The World Congress of the Irish Race in January 1922 seemed like an ideal opportunity to have the work performed. The musicians were an ad hoc quartet assembled by the prominent Dublin violinist Arthur Darley and later became known as the Dublin String Quartet. Besides Darley, it included the young Terry O’Connor (later the leader of the Dublin String Orchestra), George H. Brett on viola and Joseph Schofield on cello. After its first performance, the work was characterised quite well in a review in the New York Herald:

‘… [It] begins slowly and sadly in a manner suggestive of the patriot’s long self-imposed martyrdom. His gradual weakening and final death are indicated by a subtle progressive change of rhythmic values. In the three movements which follow the effort is to glorify Ireland, and both the more sombre and the gayer sides of the Celtic genius are indicated. There is a clever counterfeiting of the notes of the bagpipe, the occasional introduction of a bright theme from the popular ballads. The triumphant finale acclaims the glorious future of the new Ireland.’

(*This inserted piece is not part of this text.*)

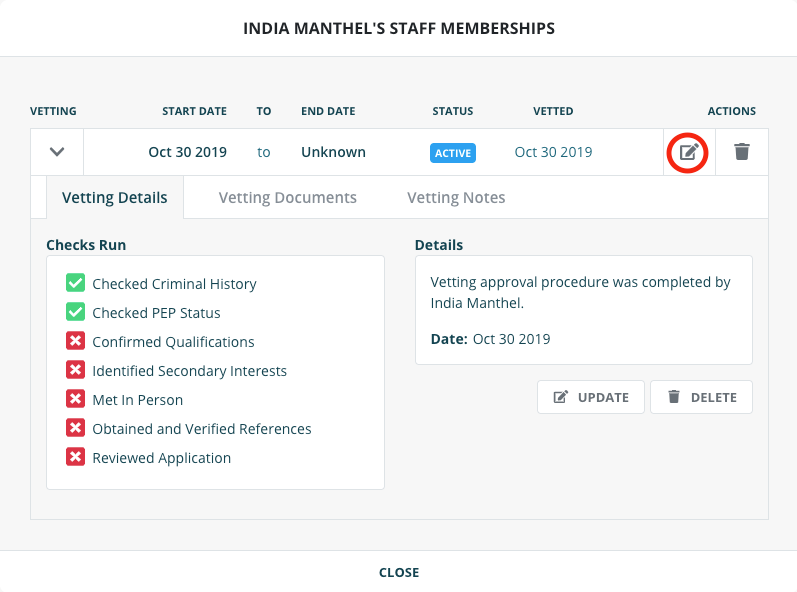Collapse the membership row chevron
This screenshot has height=592, width=797.
tap(57, 152)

When the musicians returned from Paris and performed it a week later in Dublin, the general attitude of the Irish critics was that what was good enough for Paris cannot be bad for Dublin. The Freeman’s Journal (3 February 1920) commented: ‘Apart from its own intrinsic value as music, the quartet was heard with pleasure on account of the fact that it had earned much commendation at the recent proceedings in Paris, where its character and scope were sufficiently understood and appreciated’. And the Irish Times critic chimed in, saying, ‘One is so accustomed to go to hear world-famed virtuosos from abroad that it was something of a novelty that these musicians should have returned from a similar welcome in Paris, and doubly gratifying when one heard in this work the impression they made there’.

Late afterlife

Swan Hennessy’s second string quartet is one of the very few works of classical music that was written in direct response to the revolutionary events of a century ago. The work had last been performed in Ireland (in Derry) in 1939 before falling into a deep sleep until its first Cork performance in November 2016. Since then it has been performed in Ireland several times and recorded for a 2019 CD on the RTÉ Lyric FM label ( Long may it flourish!

Axel Klein is a musicologist from Frankfurt-am-Main, Germany.


S. Hennessy, Deuxième quatuor, Op. 49 (Paris, 1920; reprinted in score and parts, Munich, 2019).

D. Keogh, ‘The Treaty split and the Paris Irish Race Convention, 1922’, Études irlandaises 12 (2) (1987), 165–70.

A. Klein, Bird of time. The music of Swan Hennessy (Mainz, 2019).